BAMAKO – Le président sénégalais Bassirou Diomaye Faye est attendu ce mardi 28 juillet 2026 à Bamako pour une visite de travail et de solidarité auprès de son homologue malien Assimi Goïta. Ce déplacement intervient dans un contexte régional marqué par la rupture entre la Communauté économique des États de l’Afrique de l’Ouest (CEDEAO) et l’Alliance des États du Sahel (AES).
Cette visite d’une journée revêt une dimension particulière pour Bassirou Diomaye Faye, qui effectue son premier déplacement dans un pays de l’AES depuis son accession à la présidence en exercice de la CEDEAO. Le chef de l’État sénégalais entend ainsi jouer un rôle de médiateur entre deux blocs ouest-africains désormais séparés.
Au cœur des discussions : l’avenir des relations entre la CEDEAO et l’AES, regroupant le Mali, le Burkina Faso et le Niger. Les trois pays sahéliens ont quitté l’organisation régionale en janvier 2025 et poursuivent depuis la construction de leur propre cadre d’intégration.
Selon plusieurs sources, les échanges entre Bassirou Diomaye Faye et Assimi Goïta devraient porter sur la reprise du dialogue politique, la coopération économique et les questions sécuritaires.
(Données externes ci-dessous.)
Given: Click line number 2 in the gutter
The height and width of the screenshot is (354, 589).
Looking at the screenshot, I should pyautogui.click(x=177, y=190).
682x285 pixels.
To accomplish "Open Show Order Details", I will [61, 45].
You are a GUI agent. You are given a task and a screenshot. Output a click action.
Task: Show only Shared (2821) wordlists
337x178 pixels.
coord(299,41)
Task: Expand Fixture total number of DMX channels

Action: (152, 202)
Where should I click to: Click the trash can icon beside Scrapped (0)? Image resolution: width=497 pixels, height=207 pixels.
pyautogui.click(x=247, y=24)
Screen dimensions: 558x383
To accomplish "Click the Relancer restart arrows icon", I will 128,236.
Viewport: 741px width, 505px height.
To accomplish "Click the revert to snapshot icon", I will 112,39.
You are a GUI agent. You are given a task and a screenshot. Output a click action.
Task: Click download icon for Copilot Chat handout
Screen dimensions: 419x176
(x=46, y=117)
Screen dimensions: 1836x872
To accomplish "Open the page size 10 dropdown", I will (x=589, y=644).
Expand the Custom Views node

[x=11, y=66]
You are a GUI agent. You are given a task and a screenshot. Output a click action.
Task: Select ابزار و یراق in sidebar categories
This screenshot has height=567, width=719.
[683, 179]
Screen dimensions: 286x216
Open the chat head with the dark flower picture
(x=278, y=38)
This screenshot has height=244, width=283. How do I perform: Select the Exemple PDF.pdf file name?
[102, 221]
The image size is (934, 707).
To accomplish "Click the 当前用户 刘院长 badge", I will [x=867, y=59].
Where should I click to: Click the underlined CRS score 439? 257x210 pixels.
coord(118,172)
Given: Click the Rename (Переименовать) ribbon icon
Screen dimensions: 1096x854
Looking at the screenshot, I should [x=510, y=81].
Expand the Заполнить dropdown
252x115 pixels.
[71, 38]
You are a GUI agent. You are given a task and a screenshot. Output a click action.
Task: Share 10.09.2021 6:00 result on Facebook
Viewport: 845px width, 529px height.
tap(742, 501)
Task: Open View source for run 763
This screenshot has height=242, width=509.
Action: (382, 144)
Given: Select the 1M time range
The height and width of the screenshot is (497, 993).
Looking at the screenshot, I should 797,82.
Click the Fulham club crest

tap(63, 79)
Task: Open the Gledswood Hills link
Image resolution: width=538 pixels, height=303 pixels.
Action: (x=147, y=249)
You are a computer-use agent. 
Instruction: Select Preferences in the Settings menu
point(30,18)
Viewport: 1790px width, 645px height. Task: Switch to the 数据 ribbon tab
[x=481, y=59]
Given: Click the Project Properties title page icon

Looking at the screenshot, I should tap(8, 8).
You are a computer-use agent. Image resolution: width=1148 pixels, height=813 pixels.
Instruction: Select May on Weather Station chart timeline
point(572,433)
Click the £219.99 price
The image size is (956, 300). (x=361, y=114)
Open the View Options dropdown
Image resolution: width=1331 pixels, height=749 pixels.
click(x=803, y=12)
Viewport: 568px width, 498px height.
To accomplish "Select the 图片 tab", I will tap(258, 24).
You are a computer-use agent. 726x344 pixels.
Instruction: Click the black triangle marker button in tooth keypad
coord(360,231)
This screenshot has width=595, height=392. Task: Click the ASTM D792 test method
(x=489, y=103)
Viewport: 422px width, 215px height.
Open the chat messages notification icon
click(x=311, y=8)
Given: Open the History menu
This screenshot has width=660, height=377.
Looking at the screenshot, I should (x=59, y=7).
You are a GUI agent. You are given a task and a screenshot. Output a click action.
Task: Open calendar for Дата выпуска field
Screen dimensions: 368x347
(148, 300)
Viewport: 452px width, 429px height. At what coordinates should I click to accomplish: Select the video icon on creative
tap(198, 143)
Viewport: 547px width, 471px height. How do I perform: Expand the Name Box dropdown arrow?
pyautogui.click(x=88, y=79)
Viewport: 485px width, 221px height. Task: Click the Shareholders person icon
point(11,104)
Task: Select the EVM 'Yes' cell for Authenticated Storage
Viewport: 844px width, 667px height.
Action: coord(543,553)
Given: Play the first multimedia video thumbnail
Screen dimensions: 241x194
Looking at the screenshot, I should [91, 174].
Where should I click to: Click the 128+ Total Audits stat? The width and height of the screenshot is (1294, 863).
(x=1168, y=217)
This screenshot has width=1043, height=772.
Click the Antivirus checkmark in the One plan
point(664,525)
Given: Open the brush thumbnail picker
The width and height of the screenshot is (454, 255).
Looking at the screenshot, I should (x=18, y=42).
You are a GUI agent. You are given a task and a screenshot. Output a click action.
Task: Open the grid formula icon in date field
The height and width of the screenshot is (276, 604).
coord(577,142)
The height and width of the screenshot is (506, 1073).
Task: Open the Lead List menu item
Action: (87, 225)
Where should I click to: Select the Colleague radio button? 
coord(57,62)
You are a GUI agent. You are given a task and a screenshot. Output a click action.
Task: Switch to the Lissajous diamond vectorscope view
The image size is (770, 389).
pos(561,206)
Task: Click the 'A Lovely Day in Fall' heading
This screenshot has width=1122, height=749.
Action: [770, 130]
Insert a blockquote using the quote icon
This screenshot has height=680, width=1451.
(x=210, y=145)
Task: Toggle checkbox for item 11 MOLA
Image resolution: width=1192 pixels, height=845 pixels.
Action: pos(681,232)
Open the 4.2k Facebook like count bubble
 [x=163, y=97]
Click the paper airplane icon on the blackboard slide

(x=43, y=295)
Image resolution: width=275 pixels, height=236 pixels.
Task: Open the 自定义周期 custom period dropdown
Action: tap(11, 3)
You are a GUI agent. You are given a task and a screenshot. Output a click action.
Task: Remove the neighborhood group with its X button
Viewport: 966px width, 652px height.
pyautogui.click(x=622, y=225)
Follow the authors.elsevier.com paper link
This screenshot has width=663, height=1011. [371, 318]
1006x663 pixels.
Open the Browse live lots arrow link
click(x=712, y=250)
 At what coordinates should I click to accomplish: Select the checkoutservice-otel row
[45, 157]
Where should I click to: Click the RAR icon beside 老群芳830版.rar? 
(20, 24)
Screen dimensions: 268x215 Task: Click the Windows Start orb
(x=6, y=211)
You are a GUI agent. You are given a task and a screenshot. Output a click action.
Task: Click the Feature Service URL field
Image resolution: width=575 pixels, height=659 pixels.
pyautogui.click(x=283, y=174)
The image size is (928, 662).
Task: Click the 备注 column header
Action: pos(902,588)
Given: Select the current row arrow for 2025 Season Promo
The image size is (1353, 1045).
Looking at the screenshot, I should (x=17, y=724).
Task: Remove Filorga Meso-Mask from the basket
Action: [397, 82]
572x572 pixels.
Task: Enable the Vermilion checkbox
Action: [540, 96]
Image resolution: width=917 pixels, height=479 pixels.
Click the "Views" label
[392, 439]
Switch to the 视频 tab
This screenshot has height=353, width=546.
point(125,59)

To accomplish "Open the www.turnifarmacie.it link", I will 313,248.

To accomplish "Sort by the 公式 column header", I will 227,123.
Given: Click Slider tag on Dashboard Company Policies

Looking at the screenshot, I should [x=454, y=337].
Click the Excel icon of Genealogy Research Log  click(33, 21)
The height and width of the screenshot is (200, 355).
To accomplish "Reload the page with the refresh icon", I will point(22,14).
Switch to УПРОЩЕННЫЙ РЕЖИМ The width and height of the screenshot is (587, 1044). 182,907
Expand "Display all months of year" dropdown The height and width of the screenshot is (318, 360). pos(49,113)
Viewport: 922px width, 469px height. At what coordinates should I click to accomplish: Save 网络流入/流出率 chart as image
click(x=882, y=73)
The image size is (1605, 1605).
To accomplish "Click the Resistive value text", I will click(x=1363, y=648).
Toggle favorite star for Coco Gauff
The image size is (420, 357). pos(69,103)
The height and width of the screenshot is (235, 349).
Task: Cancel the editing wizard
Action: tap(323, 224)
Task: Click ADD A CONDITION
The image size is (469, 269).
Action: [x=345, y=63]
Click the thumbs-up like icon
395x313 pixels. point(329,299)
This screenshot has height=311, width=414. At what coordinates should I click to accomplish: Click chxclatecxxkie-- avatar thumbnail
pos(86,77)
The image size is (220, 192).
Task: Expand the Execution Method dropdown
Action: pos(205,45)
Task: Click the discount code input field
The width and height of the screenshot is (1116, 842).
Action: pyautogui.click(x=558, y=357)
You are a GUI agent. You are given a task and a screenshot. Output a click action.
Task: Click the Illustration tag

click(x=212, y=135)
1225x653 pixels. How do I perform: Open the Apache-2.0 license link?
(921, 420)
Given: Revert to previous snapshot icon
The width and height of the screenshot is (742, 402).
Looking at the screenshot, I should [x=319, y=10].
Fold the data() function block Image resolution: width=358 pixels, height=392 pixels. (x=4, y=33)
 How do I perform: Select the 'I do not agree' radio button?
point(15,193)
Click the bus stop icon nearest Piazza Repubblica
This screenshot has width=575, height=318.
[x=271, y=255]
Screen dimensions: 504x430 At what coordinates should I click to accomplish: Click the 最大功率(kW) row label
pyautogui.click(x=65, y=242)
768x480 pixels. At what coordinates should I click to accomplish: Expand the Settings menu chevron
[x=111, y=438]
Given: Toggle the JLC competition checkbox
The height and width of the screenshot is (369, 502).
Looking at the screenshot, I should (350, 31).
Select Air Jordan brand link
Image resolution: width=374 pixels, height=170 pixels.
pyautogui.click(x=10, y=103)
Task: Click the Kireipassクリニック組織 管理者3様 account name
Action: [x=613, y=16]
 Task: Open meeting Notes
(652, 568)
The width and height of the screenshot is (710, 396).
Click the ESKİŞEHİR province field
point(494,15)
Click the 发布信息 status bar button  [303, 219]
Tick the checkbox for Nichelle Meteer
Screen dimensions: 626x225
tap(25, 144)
L’objectif n’est pas forcément un retour immédiat du Mali au sein de la CEDEAO, mais plutôt de rétablir un climat de confiance et de définir de nouveaux mécanismes de collaboration.
Les enjeux économiques seront également au centre des discussions, notamment la préservation du corridor Dakar-Bamako, une voie commerciale stratégique pour le Mali. Une grande partie des marchandises destinées au marché malien transite par le port de Dakar, faisant de cette liaison un axe vital pour les deux pays.
Sur le plan sécuritaire, Dakar et Bamako partagent des préoccupations communes face à la progression des groupes armés dans la région. La coopération transfrontalière, le partage d’informations et la sécurisation des axes commerciaux pourraient constituer des points de convergence entre la CEDEAO et l’AES.
Il s’agit de la deuxième visite de Bassirou Diomaye Faye au Mali depuis son élection. En mai 2024, peu après son investiture, il avait déjà rencontré Assimi Goïta pour plaider en faveur d’un rapprochement entre Bamako et l’organisation régionale.
Cette nouvelle rencontre intervient toutefois dans un contexte plus complexe. Désormais président en exercice de la CEDEAO, Diomaye Faye devra trouver un équilibre entre son rôle de dirigeant régional et le respect des choix souverainistes défendus par les pays de l’AES.
Si aucun accord majeur n’est attendu immédiatement, cette visite pourrait néanmoins marquer une nouvelle étape dans la tentative de rapprochement entre deux espaces ouest-africains qui restent liés par l’histoire, les échanges économiques et les défis sécuritaires communs.